Back in August, WIN-Gallup International released a global survey on religiosity and found that Ghana ranked as the most religious country in the world:
So you have to give a lot of credit to the Humanist Association of Ghana for fighting a *very* uphill battle.
Last weekend, the association hosted humanists from across the region for a conference in the capital Accra, where attendees listened as speakers discussed the impact humanists could make on West African society. Lecturers talked about how humanists can stand up for gay and lesbian rights and against traditional practices like witch hunts. One talk dealt with whether humanism is compatible with belief in God.

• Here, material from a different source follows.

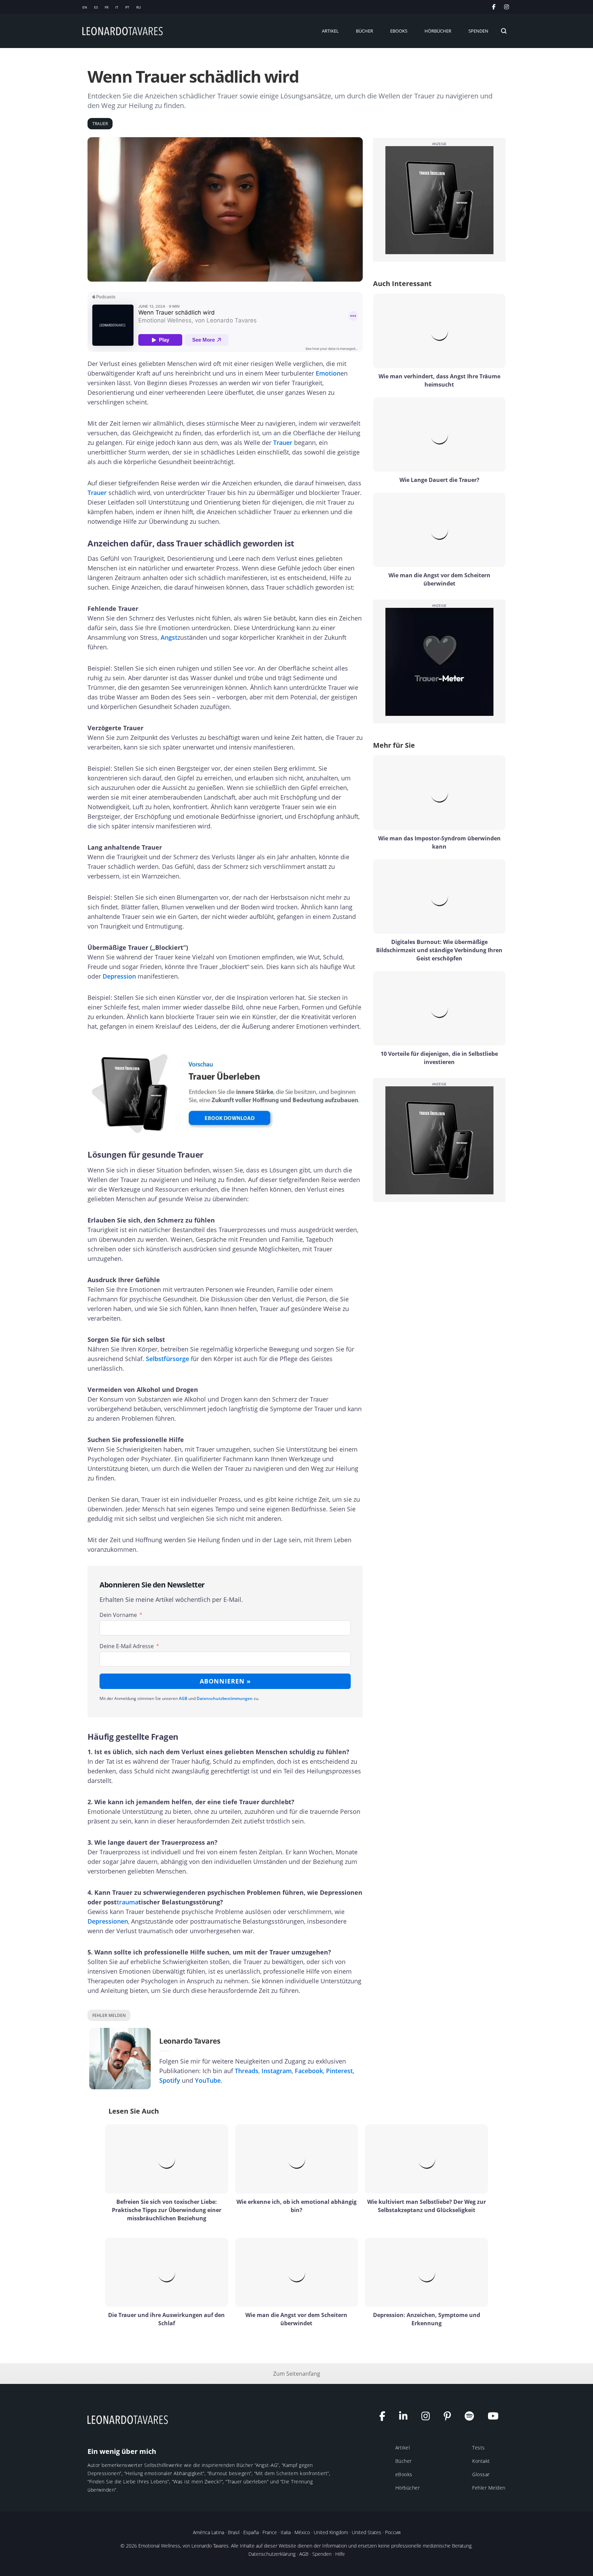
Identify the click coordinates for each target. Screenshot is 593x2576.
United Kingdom (331, 2532)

“The humanist movement isn’t really about converting anybody or forcing anyone to think a certain way,” says Monika Mould, a member of the group. “It’s just about giving people a way to say, ‘I can make my own decisions and I can think my own thoughts.’”
“We live in a country where unlike the western world, even financial institutions open business daily with prayer. Parliament opens daily with prayer,” Mr. [Kwabena] Asamoah-Gyadu says. “If you are a humanist and you are in such a society, it’s very difficult.”

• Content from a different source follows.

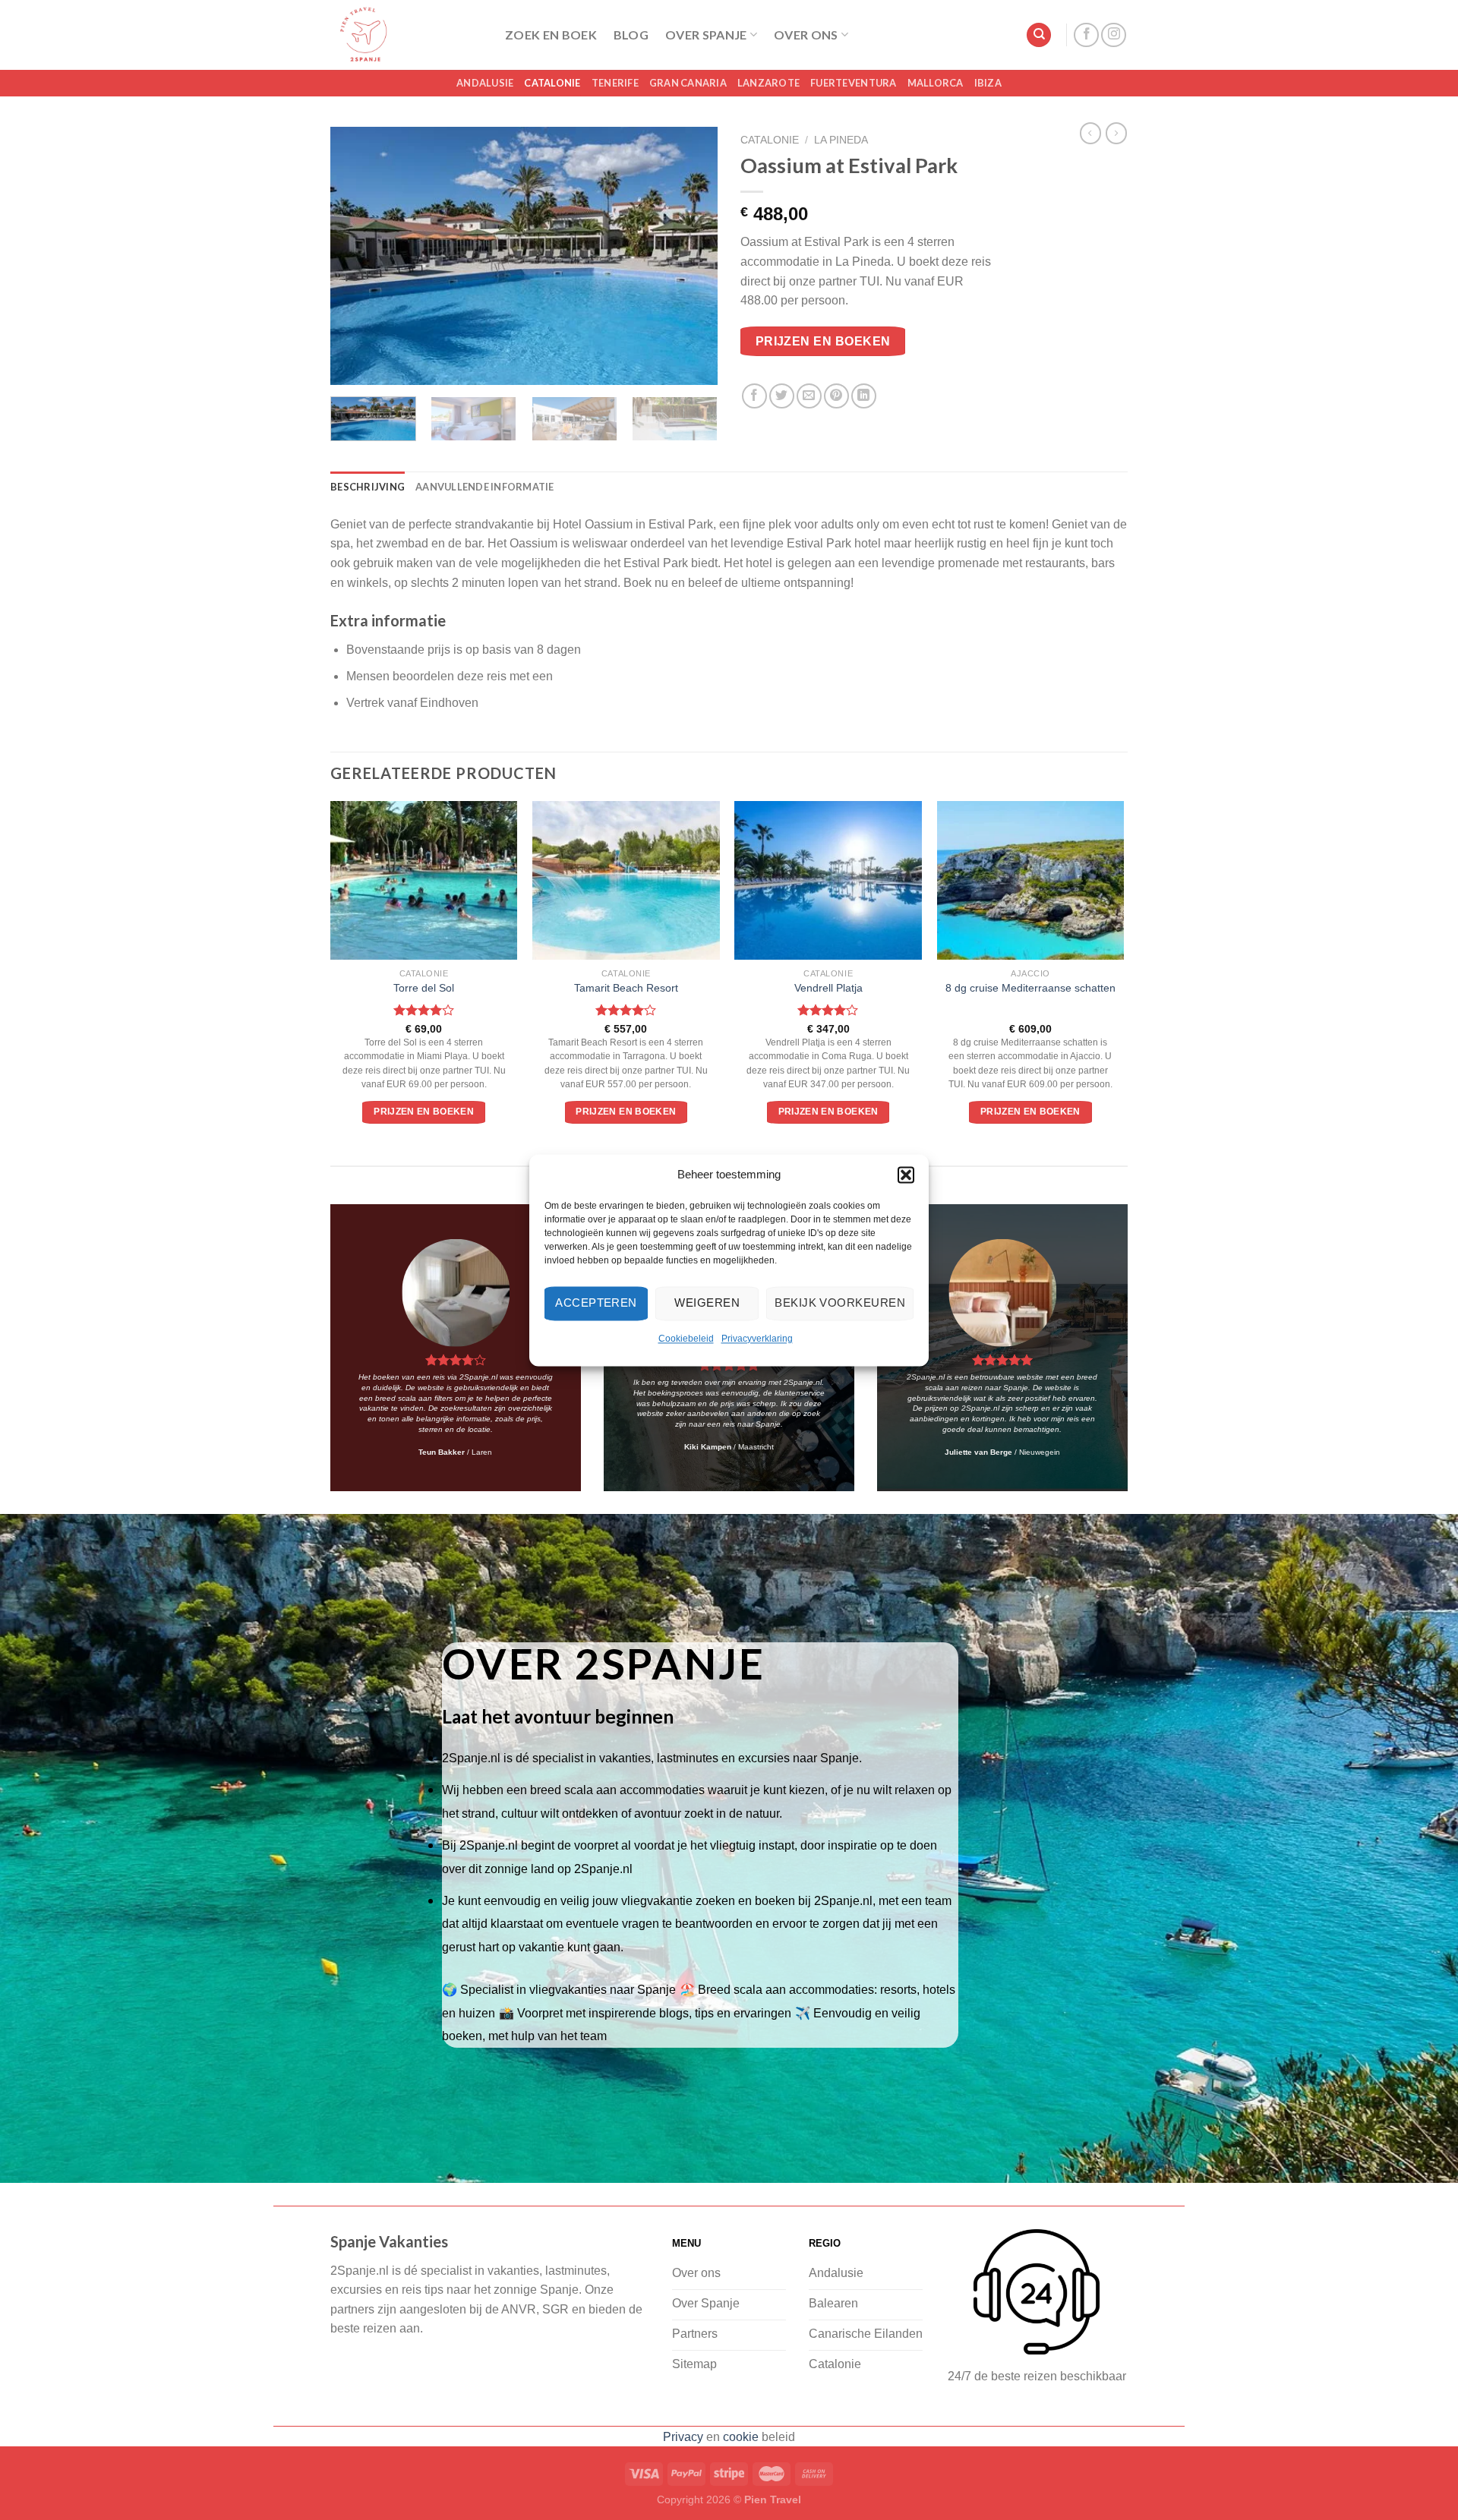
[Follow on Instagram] (1113, 35)
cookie (741, 2436)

Though Ghana has recently posted impressive growth rates based on exports of cocoa, gold, and oil, much of the country is still impoverished and underdeveloped.
“We pray for everything, and if there’s a god out there that’s listening to us, we should be the most developed,” [Amanor] Apenkro says. “The people who don’t pray at all, or pray the least… seem to be far ahead of us.”
Sometimes, you just need to plant that seed. It starts with a small group of rational thinkers and it spreads from there.